Task instructions: Which lines in the entries below contain the string "coordinates"? Report each one in full.

Supplied records:
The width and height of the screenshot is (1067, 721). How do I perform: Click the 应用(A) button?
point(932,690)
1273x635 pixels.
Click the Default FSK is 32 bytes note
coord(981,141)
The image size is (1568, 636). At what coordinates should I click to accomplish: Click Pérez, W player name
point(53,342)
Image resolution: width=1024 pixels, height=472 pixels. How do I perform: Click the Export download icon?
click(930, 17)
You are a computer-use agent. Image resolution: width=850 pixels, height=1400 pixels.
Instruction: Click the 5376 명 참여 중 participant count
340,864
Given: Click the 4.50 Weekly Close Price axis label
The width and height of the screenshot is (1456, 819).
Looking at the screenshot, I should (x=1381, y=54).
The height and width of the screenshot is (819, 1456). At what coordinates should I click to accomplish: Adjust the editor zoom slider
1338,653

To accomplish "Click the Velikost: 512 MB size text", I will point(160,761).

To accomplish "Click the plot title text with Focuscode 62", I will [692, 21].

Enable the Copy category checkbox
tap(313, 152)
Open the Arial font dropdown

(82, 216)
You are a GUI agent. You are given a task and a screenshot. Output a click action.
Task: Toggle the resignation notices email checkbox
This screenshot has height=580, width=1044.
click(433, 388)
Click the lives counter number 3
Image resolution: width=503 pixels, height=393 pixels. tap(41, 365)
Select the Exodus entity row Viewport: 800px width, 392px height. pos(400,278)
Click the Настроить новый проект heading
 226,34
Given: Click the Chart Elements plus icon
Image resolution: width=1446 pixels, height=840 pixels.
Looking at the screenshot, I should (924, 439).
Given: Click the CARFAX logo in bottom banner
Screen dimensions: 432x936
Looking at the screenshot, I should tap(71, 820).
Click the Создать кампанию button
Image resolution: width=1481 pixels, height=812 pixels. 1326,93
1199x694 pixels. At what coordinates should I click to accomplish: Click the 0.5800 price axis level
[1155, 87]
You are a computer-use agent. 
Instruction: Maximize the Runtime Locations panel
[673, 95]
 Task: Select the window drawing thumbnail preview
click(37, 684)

Solution:
The image size is (1568, 636). At what coordinates should I click to accomplish: Click Pérez, W player name
The height and width of the screenshot is (819, 1456). At what coordinates should I click to accomplish: Adjust the editor zoom slider
1199x694 pixels. At what coordinates should I click to accomplish: Click the 0.5800 price axis level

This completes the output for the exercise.